Giyim kuşama karışılmasının bir kıskançlık belirtisi olduğunu savunan bazı kadınların bu kıskançlığın bir sevgi ve sahiplenme belirtisi olduğunu da ifade ettiği gözlemlendi.
-Neler yapılabilir?
“Kadına Şiddetle Mücadele Günü“ olan 25 Kasım’dan önce, Türkiye; “Kadına Yönelik Şiddet ve Aile İçi Şiddetin Önlenmesine İlişkin Avrupa Konseyi Sözleşmesi’ni TBMM’de onaylayan ilk ülke oldu.
Bu, kadına yönelik şiddetin önlenmesi konusunda atılan çok önemli bir adımdır.
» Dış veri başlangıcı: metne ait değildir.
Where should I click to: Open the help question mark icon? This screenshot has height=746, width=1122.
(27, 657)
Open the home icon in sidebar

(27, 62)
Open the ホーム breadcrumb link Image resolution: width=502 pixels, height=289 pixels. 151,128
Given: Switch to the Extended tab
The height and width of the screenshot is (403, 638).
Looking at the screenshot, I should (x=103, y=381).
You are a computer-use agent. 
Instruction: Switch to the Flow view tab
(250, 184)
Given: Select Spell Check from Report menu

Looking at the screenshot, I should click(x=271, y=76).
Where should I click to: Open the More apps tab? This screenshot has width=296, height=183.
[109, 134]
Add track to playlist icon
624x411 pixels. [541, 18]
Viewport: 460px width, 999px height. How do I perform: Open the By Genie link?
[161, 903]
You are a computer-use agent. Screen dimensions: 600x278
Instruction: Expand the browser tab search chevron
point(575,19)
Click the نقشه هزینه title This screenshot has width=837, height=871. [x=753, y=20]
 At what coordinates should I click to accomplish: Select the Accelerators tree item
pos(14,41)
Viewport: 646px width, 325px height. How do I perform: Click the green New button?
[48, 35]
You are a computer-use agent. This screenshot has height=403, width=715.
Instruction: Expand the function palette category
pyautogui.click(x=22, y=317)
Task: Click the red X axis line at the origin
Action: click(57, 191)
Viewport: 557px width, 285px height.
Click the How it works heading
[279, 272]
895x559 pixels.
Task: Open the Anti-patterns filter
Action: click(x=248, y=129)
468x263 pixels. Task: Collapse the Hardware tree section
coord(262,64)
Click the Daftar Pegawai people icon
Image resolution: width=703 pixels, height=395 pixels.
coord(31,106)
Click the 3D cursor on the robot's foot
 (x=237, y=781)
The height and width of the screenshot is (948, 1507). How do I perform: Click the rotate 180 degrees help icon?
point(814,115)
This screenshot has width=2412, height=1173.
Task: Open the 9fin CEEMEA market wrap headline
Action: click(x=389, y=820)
Ancak sadece sözleşmeyi imzalamak yeterli değildir. Esas olan; sözleşmedeki standartları yasalara ve uygulamalara zaman yitirmeden yansıtmaktır.
Kadına şiddetin kaynağı; kadının eğitimsizliği, ekonomik bağımlılığı, işsizliği, örgütsüzlüğü, toplumsal duyarsızlık, ayrımcılık ve “erkek egemen” kültür ile “feodal” yapıdır.
Bu nedenleri ortadan kaldırmak için;
- Kadının eğitilmesi, birey ve kadın hakları konusunda bilinçlendirilmesi,
- “Kocasının eline bakmayacak“ şekilde ekonomik özgürlüğe kavuşması,
- Kadın istihdamının özendirilmesi,
- İstihdam garantili “Kadın Beceri Kursları” nın yaygınlaştırılması,
- Kadınların örgütlenmelerinin önünün açılması,
- Kadın örgütlerinin mücadelesi, medya desteği ve toplumsal duyarlılık gerekiyor.
Sonuç olarak: Kadına yönelik şiddet; hepimize uygulanan şiddettir. Bir bilge “bir toplumu tanımak istiyorsanız kadınların nasıl yaşadıklarına bakın” diyordu. Şiddetten arınmış bir toplumda cinsiyetlerin özgürce ifadesini bulması temennisiyle.